Starbucks with Cecilia #3: Romance in Marriage
15 Mar
Cecilia used to be an iPhone user, but now she’s crossed over to being a Blackberry owner. Her Blackberry was skinned with a green-and-pink floral pattern that made the device look more for fun than for business. That’s one of the things that I find attractive about Cecilia: she’s a nonchalant, free-spirited girl who shows her slight disagreement for social norms by dying her hair in a failed orange shade.
Considering her non-mindfulness, I take it as a privilege of mine to be one of few people who can instantly be engaged in a serious conversation with Cecilia. Though most of the time, I need to keep balance between serious thoughts and a joke or two, because Cecilia tends to lose the plot once in a while. But today, she’s able to keep up with our conversation about her soon-to-be-married life without much distraction (except for the occasional BB ping once every while).
In her previous relationships with countless boys (we’ve both lost count on how many ex-boyfriends she’s had), she did it mostly for fun than to find a serious relationship. That’s why the thought of being married is slightly daunting for her, because she knows it won’t last with her current attitude for relationships. Cecilia asked me how she should approach married life, and I told her the difference about romance in dating and romance in marriage.
The grand vs the small
When we date, we seek out the grand romantic gestures and the beautiful feeling of a first date or a first kiss. This is the dream of youth: to be swirled away by the fairy tale romance in our own individual storylines. But this overrated drama where relationships are always full of romance and adventure, is short lived, or at least not as epic as we would like it to be.
In marriage, being romantic is more about the little things over a long span of time rather than the big things that die out quickly. Yes, the grand gestures have their place, and should be done once in a while, but it’s the subtleties and insinuations that win in the long run. Failure to realize the difference means failure to live the relationship to the fullest.
In a more general point of view, consistency of little ideas wins over epicness of big ideas almost all of the time. Youth is led to believe that it’s the big things that we need to pursue in life, but the truth is the reverse of that. In order to achieve success in any area of life, we need to practice the consistent baby steps, in order to be masters of walking, running, and flying.
Therefore, true romance takes time. You can’t hurry love (as Phil Collins says), but it’s not about waiting either. It’s about putting in the hard work and being aware of the everyday subtleties in order to avoid discreet mistakes that add up from small cracks to big fissures that can ultimately break the relationship.
The grand and the small
Cecilia dipped the straw in her non-coffee coffee shop beverage and tasted the whipped cream on top. She thought about the idea of taking baby steps in marriage, and nodded in agreement. Cecilia mentioned she was trying to change her attitude and pay more attention to the little things.

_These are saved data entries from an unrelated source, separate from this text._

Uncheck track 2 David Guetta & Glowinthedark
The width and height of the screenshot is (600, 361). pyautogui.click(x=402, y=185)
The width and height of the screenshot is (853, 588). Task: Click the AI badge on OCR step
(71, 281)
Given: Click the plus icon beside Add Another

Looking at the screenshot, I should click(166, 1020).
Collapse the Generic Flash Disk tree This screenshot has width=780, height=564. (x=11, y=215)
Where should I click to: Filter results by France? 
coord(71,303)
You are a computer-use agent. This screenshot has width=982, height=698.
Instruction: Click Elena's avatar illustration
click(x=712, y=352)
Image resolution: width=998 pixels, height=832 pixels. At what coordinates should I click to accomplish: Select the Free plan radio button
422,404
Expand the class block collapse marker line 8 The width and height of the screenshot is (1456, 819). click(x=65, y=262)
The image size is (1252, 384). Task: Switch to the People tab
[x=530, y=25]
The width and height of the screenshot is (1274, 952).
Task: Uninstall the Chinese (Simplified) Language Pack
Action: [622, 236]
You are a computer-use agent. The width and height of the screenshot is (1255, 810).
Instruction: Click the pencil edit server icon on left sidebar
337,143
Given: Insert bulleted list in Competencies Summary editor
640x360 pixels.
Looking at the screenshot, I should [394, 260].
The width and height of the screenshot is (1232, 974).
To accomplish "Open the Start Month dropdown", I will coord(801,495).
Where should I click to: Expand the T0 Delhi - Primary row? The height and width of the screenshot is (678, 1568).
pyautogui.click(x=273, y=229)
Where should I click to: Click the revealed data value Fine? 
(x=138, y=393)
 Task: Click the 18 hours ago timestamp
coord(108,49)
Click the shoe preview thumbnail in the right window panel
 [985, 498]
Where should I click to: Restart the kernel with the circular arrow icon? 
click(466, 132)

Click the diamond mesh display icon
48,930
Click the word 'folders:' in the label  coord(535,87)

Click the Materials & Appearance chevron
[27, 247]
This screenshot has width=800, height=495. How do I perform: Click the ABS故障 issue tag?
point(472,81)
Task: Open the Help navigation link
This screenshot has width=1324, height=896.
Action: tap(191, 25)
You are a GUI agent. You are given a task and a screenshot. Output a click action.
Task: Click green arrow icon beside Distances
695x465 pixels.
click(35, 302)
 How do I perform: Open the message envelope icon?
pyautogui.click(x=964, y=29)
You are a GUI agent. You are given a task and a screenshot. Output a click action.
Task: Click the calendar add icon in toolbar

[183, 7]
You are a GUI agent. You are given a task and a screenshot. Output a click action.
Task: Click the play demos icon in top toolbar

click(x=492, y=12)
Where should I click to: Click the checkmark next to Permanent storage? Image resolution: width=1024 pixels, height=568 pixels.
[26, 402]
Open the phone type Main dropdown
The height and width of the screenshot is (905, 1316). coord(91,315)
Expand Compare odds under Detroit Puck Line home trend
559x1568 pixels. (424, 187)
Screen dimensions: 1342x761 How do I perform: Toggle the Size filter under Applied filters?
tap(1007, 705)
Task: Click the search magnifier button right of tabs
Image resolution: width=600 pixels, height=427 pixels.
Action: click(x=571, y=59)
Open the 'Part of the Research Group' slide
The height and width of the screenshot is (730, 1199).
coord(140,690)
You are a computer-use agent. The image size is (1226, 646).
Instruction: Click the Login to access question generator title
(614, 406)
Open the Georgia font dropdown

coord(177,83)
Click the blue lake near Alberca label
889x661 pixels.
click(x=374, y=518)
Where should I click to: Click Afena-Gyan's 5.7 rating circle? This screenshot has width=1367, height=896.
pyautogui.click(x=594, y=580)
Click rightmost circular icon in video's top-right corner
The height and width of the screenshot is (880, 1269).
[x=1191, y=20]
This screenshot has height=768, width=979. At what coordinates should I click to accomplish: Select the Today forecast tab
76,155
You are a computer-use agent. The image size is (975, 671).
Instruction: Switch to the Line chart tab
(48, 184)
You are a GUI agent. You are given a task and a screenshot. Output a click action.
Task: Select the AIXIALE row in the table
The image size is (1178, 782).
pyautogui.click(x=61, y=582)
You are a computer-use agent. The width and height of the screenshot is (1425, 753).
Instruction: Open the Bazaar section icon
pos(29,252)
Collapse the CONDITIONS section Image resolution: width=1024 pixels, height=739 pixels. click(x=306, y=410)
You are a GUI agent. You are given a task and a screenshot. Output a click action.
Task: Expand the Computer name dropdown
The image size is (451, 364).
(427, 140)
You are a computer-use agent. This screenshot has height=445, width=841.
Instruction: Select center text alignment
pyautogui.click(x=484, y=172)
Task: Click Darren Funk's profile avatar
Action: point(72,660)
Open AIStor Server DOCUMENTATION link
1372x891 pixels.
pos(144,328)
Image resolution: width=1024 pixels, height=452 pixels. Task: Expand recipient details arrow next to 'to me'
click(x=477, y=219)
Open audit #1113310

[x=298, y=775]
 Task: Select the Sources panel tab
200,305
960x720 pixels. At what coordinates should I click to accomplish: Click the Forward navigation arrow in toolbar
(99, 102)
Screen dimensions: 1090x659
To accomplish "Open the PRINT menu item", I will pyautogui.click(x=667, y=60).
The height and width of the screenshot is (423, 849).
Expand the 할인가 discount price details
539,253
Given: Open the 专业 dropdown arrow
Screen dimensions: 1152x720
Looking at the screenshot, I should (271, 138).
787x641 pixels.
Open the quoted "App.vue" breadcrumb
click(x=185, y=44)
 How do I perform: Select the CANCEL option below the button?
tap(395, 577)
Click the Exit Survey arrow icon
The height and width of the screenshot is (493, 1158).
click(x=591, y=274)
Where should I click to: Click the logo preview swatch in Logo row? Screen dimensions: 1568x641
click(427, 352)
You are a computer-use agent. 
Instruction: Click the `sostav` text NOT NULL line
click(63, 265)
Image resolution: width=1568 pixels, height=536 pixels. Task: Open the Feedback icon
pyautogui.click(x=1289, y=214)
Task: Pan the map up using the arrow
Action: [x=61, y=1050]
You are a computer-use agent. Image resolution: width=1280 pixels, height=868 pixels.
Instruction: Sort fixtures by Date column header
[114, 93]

Not that her fiance is oblivious to romance; in fact he’s quite romantic, but mainly in the grand gesture kind of way. Cecilia mentioned that sometimes, even though he does romantic things for her, she doesn’t pay any attention to it and makes no special note of it. I guess she’ll have to work on it, like everybody else does in their relationships.
I’ve always believed that Cecilia had more to her than the frivolous high maintenance image she displays. Sometimes she does go off on a superficial tangent, but if you know her you know that’s just her style. Meanwhile, my style is to make her see, the kind of good person that I believe she could be.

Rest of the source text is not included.